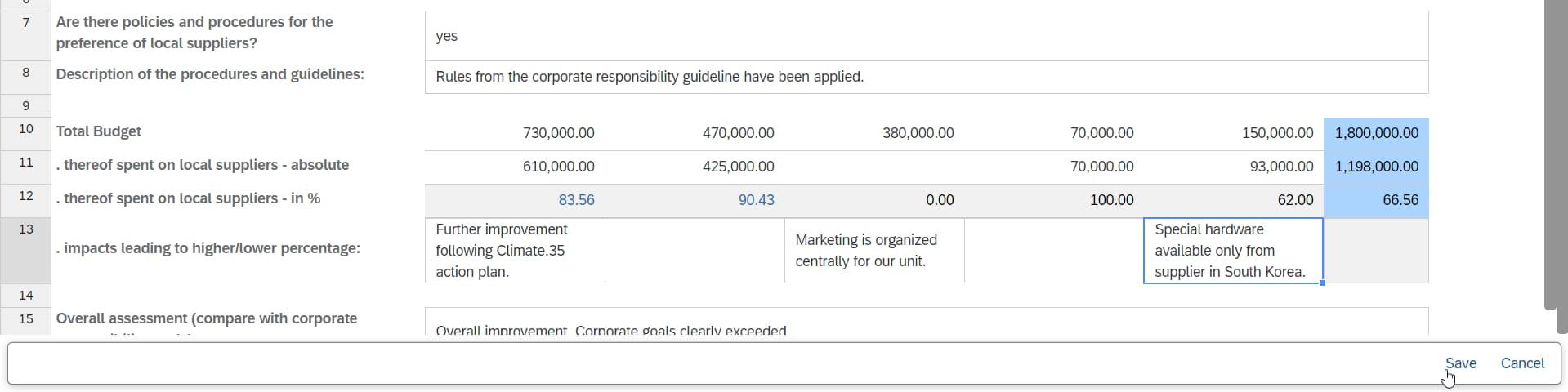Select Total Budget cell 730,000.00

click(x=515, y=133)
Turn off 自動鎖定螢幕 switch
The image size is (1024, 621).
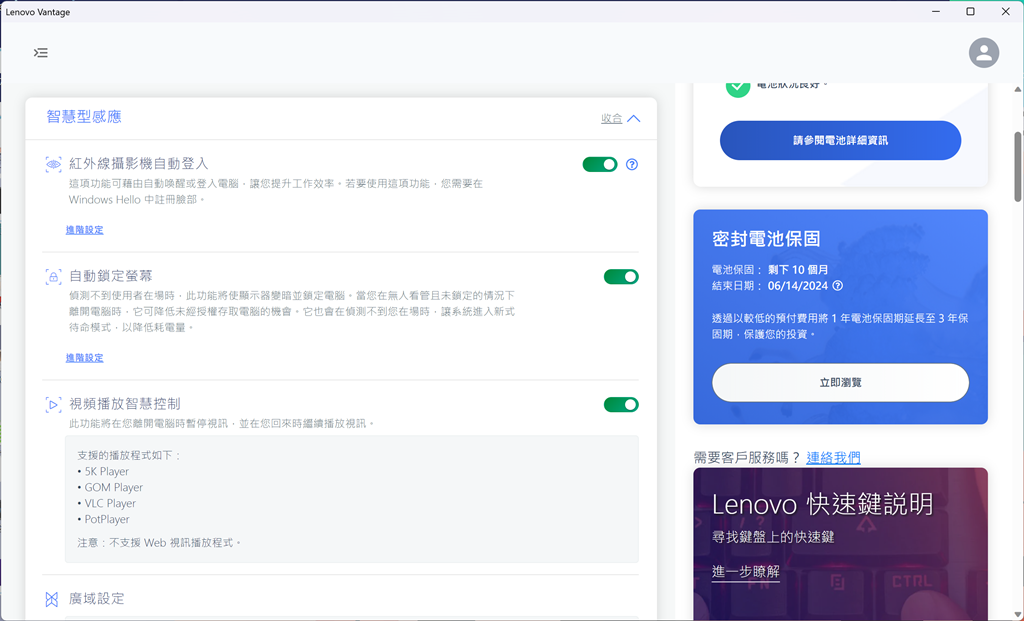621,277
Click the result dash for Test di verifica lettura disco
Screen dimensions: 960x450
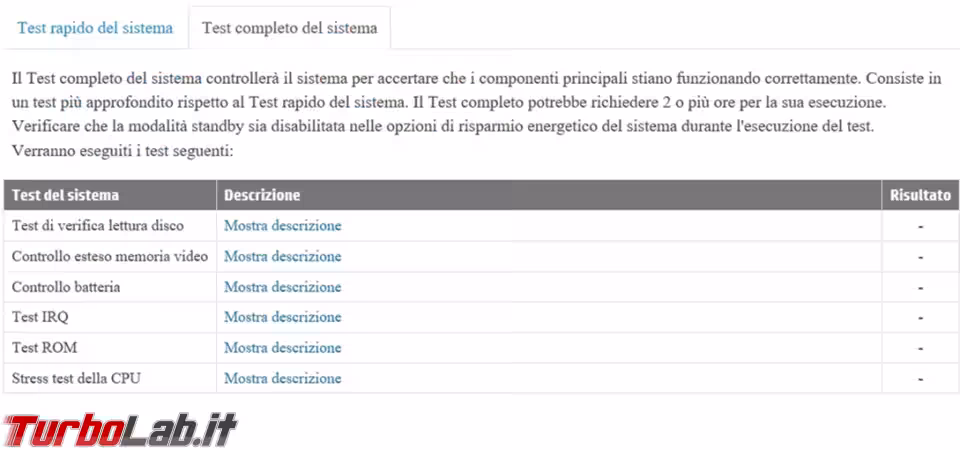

+ + + + +

**Activity**.
Return the lines exactly, from the one containing "The image size is (1024, 621)." through the last line above, including both ends and excluding every picture.

**Solution to the problem**.
The image size is (1024, 621).
621,277
Click the result dash for Test di verifica lettura disco
Screen dimensions: 960x450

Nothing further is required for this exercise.